### Work item
Which lines of the records contain the word "Given"? Show each of them.

### Entries provided
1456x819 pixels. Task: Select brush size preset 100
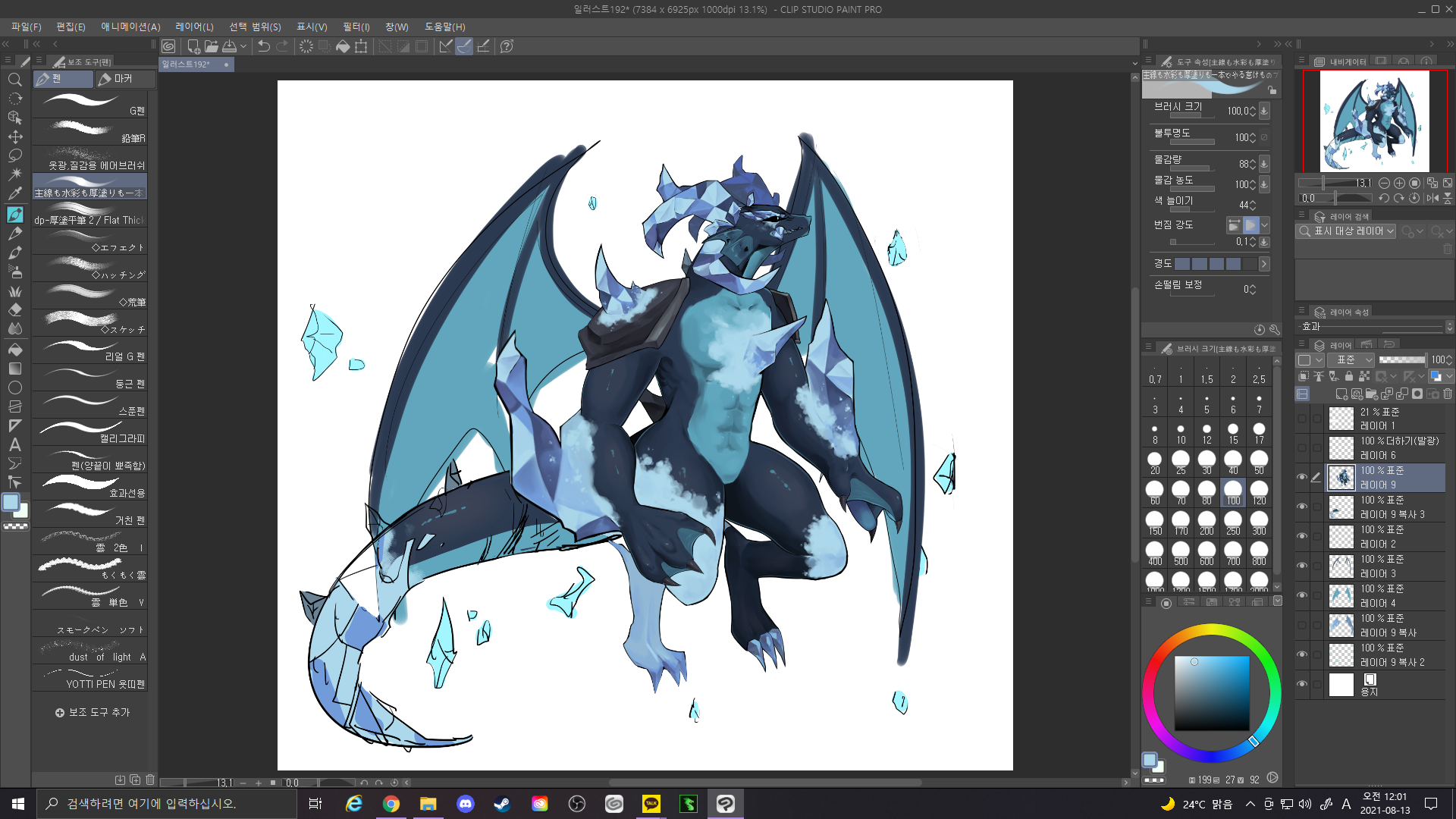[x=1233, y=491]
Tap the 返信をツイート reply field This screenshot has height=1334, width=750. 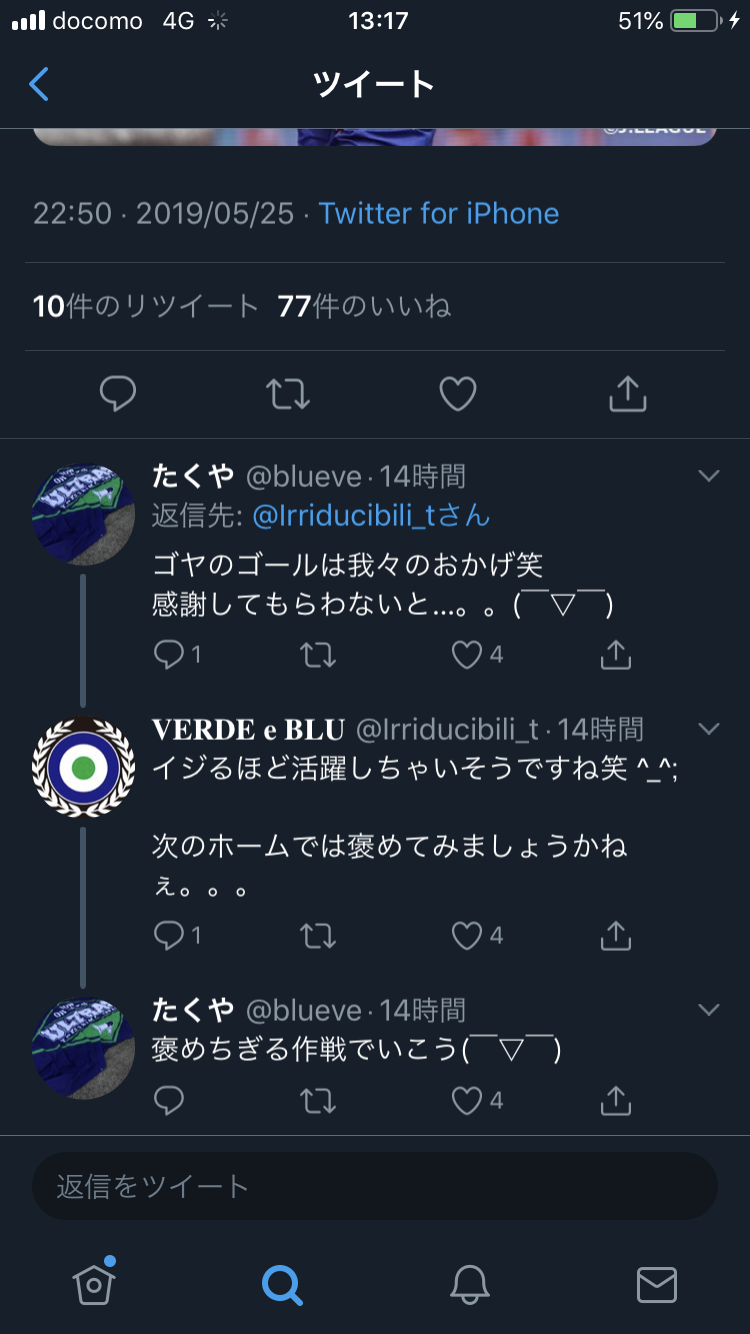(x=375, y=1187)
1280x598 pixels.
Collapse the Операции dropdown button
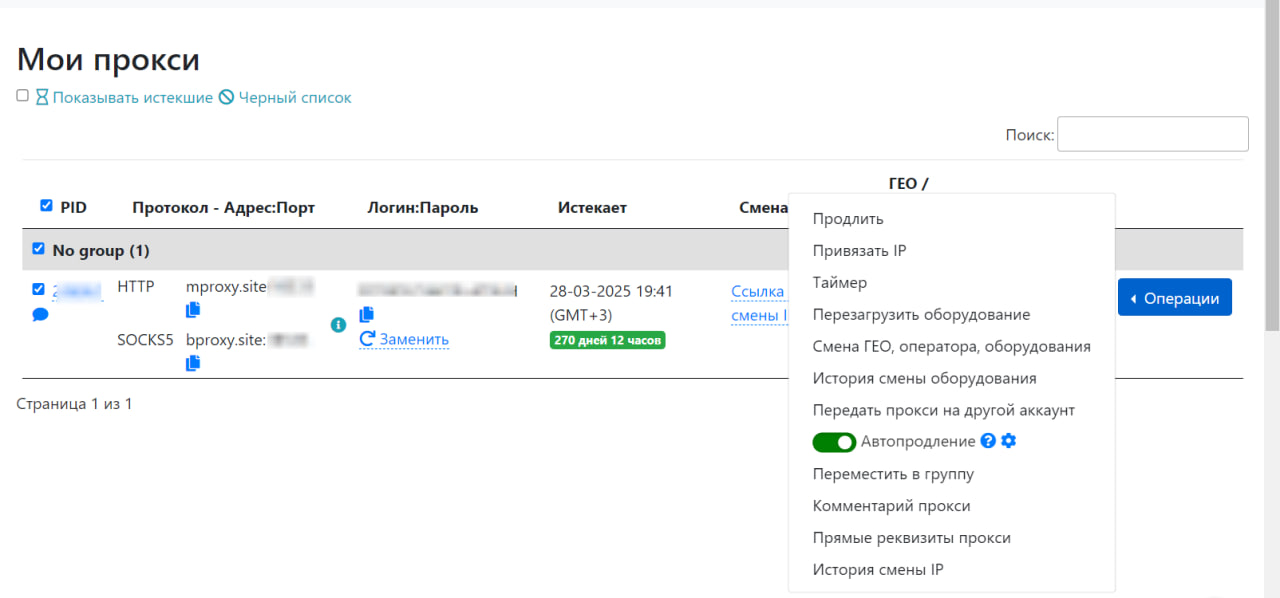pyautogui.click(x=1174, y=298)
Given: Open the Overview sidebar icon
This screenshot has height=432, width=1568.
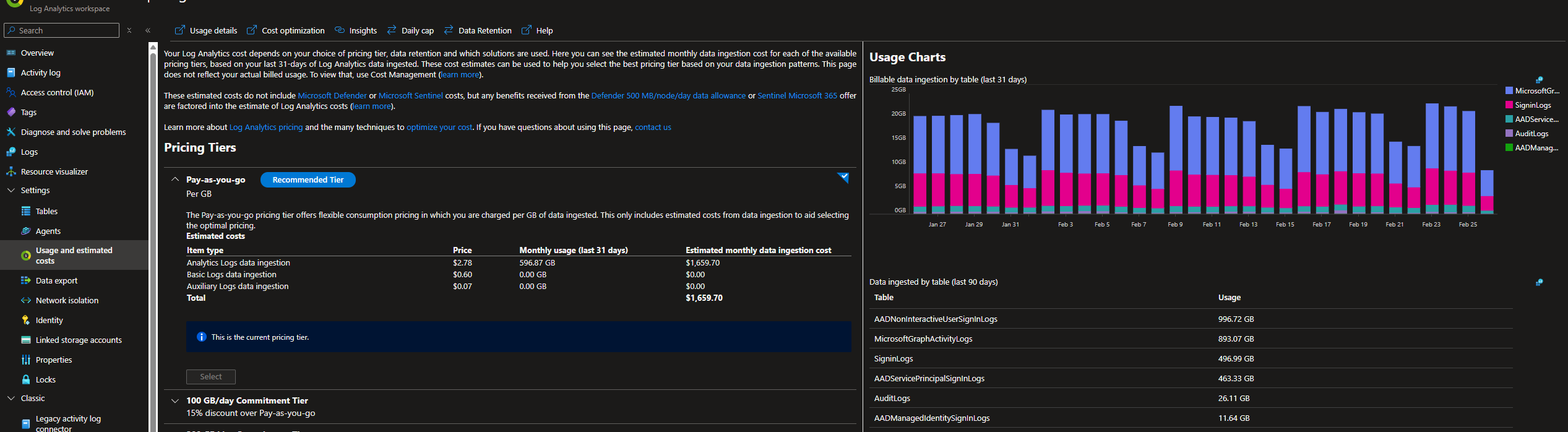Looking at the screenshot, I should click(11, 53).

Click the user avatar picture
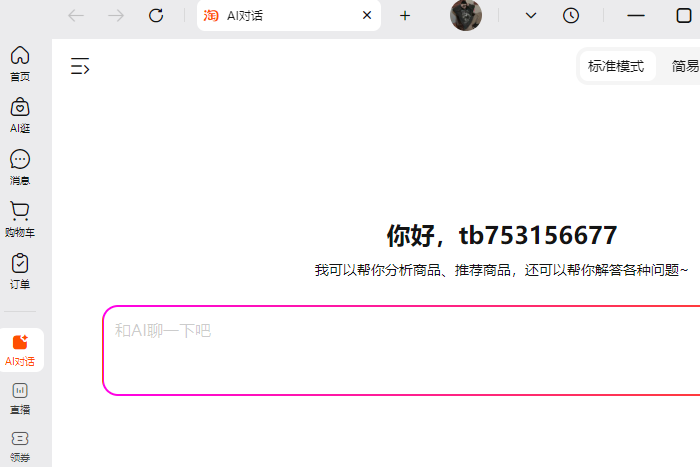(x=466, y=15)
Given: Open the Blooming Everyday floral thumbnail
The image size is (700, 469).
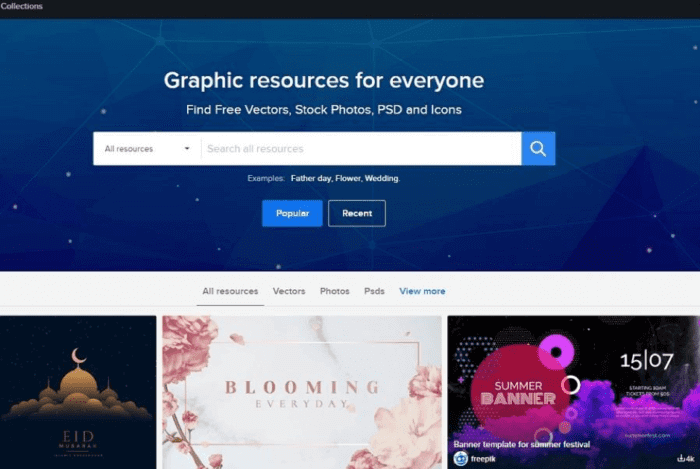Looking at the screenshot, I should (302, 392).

### Answer space
Given: Open the Overview sidebar icon
Given: Open the Blooming Everyday floral thumbnail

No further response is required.